--- Exercise description ---
Reproduce the lines of the items below word for word, starting at the line that contains "Living Room label?" and ending at the line that contains "point(759,528)". Leave the picture out of your copy.

--- Records provided ---

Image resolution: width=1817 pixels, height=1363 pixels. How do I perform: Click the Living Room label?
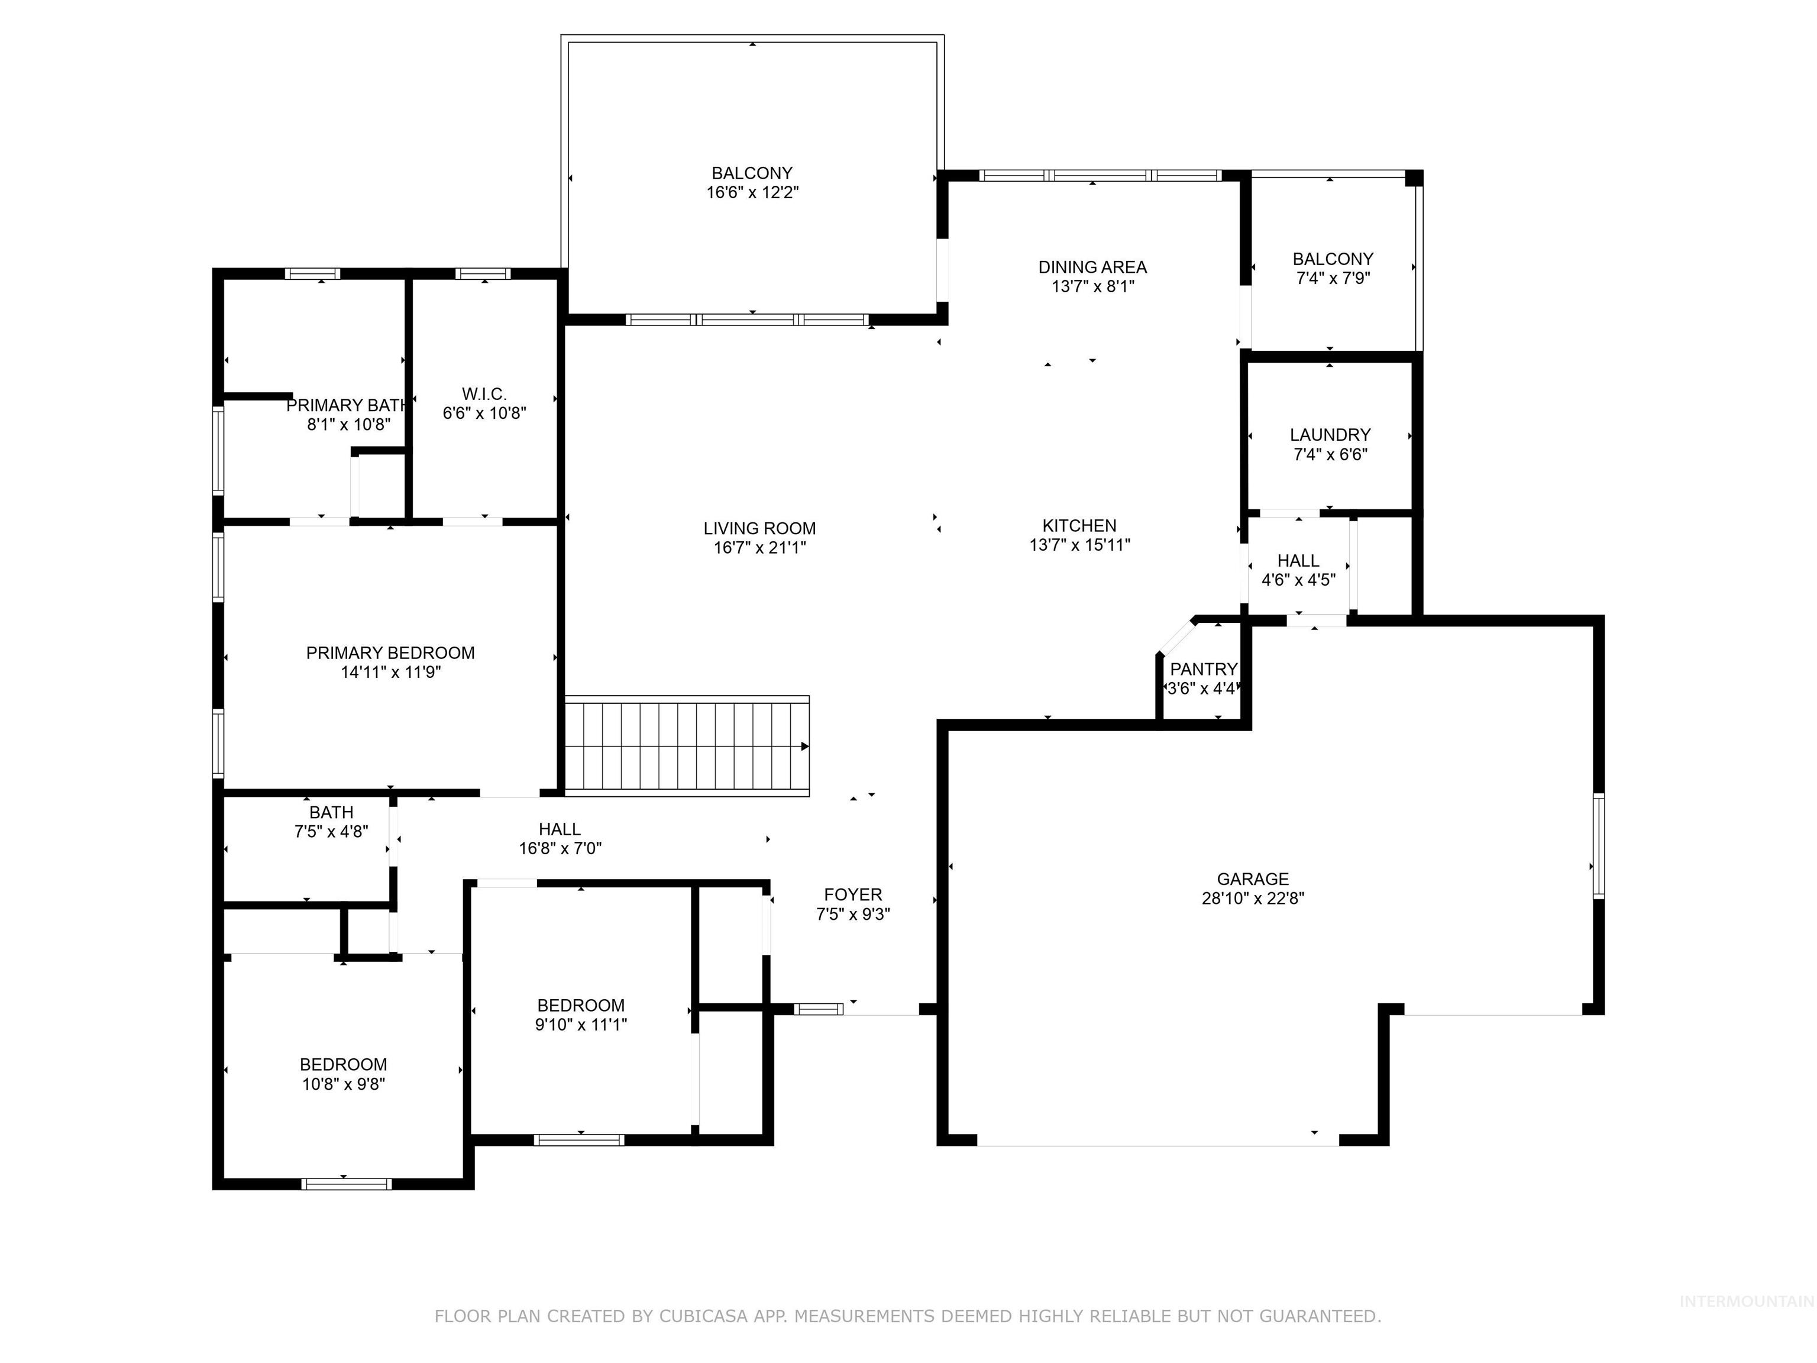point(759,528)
==
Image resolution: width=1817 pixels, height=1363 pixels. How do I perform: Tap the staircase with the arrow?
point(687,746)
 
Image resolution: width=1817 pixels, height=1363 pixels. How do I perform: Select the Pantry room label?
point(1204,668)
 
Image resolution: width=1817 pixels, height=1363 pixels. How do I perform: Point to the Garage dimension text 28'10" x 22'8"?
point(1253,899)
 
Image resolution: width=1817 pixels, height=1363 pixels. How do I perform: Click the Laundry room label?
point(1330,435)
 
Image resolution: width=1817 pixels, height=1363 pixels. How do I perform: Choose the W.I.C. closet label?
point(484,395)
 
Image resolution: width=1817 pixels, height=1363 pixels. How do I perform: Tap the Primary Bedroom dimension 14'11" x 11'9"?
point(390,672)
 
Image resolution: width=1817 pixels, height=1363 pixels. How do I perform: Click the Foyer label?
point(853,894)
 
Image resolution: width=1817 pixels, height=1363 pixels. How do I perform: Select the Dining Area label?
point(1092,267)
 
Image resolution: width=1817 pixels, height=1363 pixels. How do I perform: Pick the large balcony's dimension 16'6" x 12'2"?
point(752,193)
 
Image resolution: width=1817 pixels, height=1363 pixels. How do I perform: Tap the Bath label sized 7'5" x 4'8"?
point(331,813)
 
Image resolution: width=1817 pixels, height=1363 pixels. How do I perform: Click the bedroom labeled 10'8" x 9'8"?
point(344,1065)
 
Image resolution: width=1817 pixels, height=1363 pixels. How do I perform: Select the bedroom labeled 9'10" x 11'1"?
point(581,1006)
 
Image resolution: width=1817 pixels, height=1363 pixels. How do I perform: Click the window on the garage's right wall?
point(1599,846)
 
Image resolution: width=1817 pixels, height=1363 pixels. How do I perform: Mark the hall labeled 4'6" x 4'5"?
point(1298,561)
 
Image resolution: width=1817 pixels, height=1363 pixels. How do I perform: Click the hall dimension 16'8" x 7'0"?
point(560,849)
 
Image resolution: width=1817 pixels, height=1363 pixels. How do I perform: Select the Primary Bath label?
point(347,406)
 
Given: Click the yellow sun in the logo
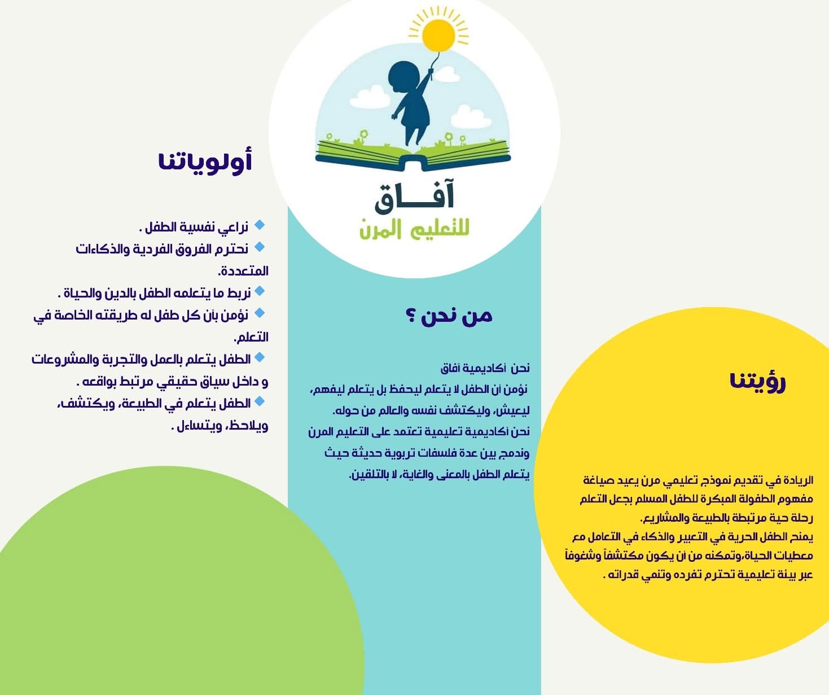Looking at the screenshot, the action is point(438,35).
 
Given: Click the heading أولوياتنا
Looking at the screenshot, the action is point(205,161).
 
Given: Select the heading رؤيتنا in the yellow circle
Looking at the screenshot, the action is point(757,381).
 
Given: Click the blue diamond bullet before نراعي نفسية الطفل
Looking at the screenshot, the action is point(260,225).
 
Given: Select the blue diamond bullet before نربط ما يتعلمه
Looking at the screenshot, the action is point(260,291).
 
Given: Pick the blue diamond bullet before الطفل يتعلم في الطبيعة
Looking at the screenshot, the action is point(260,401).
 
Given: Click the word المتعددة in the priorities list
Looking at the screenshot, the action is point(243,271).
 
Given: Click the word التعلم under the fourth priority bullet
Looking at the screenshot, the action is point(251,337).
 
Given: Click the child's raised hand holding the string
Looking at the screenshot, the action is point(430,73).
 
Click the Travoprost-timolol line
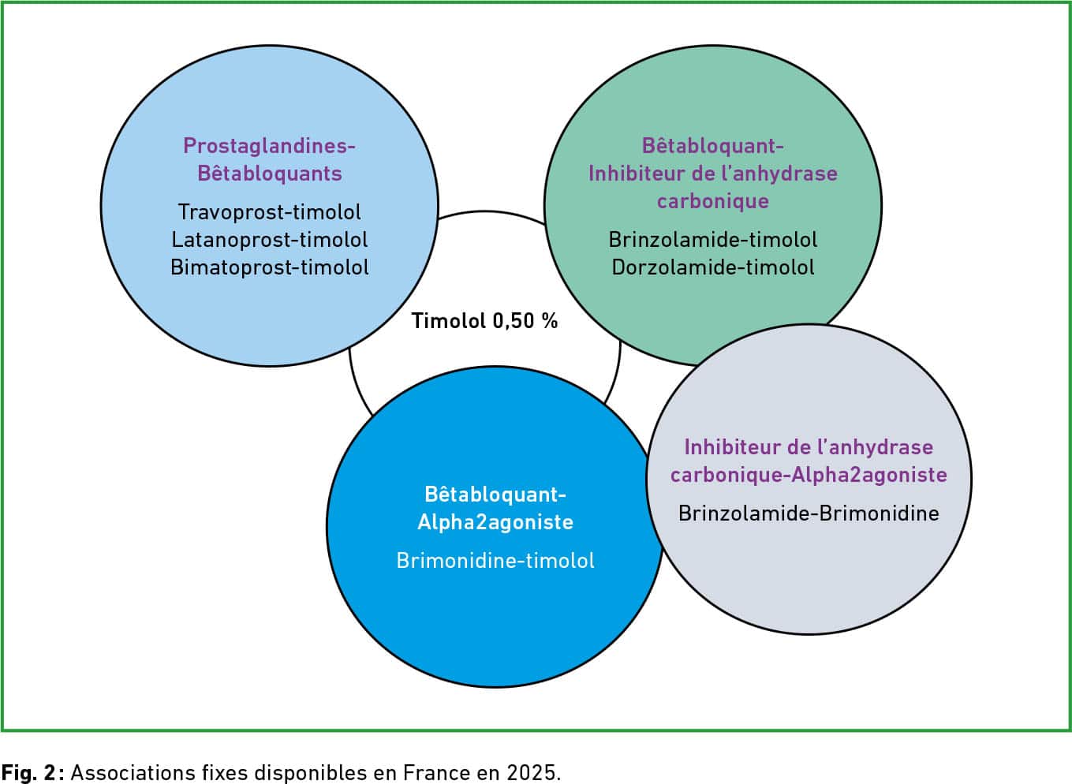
---
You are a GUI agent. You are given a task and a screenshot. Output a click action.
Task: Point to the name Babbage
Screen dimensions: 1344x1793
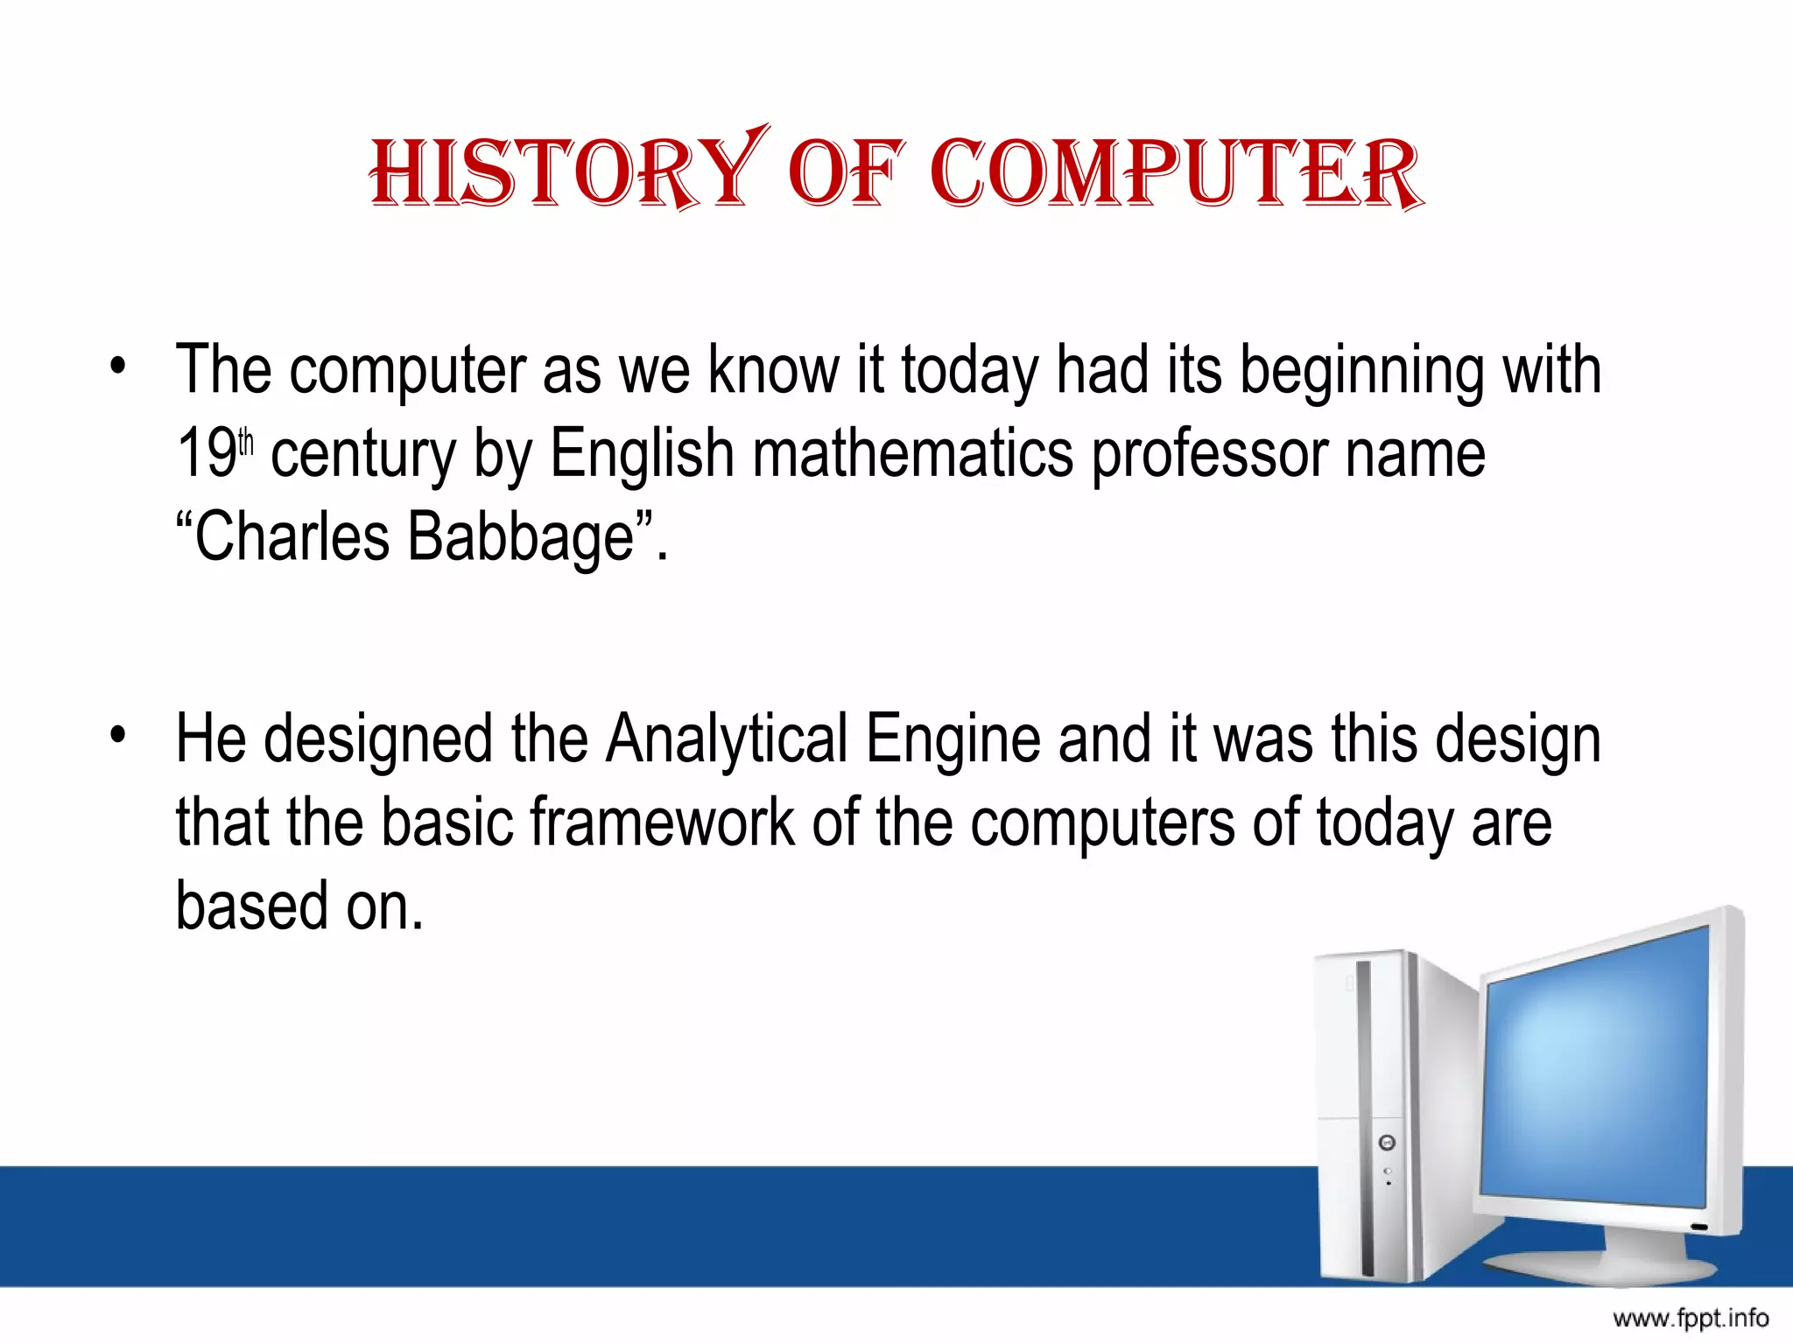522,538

--- Final result ---
Image resolution: width=1817 pixels, height=1363 pixels. How do I perform: Click the Living Room label?
point(759,528)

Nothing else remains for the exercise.